Jean Monnet, um dos
“pais fundadores” da Europa, usou por várias vezes a metáfora da bicicleta:
para ir em frente sem cair, a UE teria de estar a pedalar constantemente. E
Jacques Delors, um dos seus ilustres sucessores, teorizou sobre os “pequenos
passos” da construção europeia, que num mundo em constante mudança poderiam não
ser suficientes e exigir isso sim mudanças quantitativas.
Depois do imobilismo
de uma década de Barroso, a pergunta é legítima: qual foi a última vez que a
Comissão Europeia usou o seu poder de iniciativa para impulsionar uma ambiciosa
reforma?

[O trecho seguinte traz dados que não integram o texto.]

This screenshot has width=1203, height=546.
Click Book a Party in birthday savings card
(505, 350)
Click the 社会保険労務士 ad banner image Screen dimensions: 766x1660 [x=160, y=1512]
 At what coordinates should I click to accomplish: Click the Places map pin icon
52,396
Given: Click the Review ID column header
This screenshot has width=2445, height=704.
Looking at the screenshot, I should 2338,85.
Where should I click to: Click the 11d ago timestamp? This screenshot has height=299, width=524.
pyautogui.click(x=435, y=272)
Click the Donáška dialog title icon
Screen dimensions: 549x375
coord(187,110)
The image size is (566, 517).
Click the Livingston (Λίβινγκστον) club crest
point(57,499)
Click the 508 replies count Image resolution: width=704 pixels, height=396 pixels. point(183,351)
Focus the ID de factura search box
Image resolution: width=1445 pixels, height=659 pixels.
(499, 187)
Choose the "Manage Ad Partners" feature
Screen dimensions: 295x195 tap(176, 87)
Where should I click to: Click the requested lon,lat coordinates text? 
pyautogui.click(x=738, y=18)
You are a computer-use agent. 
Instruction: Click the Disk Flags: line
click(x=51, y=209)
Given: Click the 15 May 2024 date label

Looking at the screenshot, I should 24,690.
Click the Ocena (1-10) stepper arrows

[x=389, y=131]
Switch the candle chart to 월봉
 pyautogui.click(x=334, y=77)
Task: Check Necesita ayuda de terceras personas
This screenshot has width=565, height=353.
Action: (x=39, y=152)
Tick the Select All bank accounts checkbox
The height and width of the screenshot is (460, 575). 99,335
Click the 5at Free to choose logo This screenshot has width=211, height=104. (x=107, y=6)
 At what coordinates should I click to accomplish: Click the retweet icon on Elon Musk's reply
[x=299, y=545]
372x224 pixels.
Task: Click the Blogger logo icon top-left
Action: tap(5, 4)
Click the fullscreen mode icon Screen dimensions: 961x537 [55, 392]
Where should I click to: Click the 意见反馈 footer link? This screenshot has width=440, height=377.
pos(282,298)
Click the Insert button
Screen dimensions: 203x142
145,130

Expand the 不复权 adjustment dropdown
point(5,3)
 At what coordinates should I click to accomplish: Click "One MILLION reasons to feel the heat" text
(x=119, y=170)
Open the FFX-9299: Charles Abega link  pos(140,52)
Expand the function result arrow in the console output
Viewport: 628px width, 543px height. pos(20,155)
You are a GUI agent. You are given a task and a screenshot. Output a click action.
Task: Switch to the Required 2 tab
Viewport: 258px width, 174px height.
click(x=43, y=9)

A resposta mais correcta será porventura a introdução do euro… em
2002. Há demasiado tempo.
Os primeiros meses
do team Juncker não foram promissores, trazendo o cancelamento de vários temas
que transitavam do passado sob o manto protector de uma anunciada intenção de
“legislar melhor” (ou seja, muito menos). Mas a semana passada trouxe uma boa
surpresa: sob uma pressão mediática terrível, com incessantes barcos de
migrantes vindos de África e uma opinião pública polarizada sobre o problema, a
Comissão adoptou a sua “Agenda para as Migrações”, mostrando que tem a
determinação e os recursos (inteligência, coragem, peso político) para (pelo
menos tentar) atingir os seus objectivos.
O plano apresentado
tem principalmente dois pontos-chave: acabar com o absurdo de 28 políticas
diferentes de migração e asilo num continente onde as fronteiras internas foram
suprimidas, e enquadrar ao mesmo tempo um fluxo migratório inevitável de que a
Europa, mesmo não o querendo admitir, tem necessidade. Mais do que isso: os
imigrantes que chegam em barcos, bem como os outros que entram de outras
formas, serão fulcrais para que no futuro esta parte do mundo se mantenha
competitiva, relevante… numa palavra: viva.
O desafio é enorme.
A Agenda obriga os Estados-Membros europeus a redistribuir o esforço de
processamento dos pedidos de asilo, que neste momento recaem sempre sobre o
Estado de chegada – ou seja, Itália, Grécia, Espanha ou Malta. E, de acordo com
uma fórmula que tem em conta a riqueza do país, a sua taxa de desemprego e a
sua população, estabelece uma quota de refugiados obrigatória por país – por
exemplo, Portugal deveria receber a cada ano 704 refugiados, enquanto que no
ano passado o país recebeu uns meros… 14.
O obstáculo reside
precisamente aqui. Juncker teve a coragem de iniciar um braço-de-ferro com os
Estados; estes, por razões que vão desde a falta de visão ao populismo egoísta,
não querem ser forçados a nada e já rejeitaram maciçamente a imposição de quotas,
ameaçando pela base todo o novo sistema, ao mesmo tempo que organizam uma
operação naval para destruir os barcos utilizados pelos traficantes na Líbia –
uma medida necessária, sem dúvida, mas muito longe de suficiente para resolver
a crise.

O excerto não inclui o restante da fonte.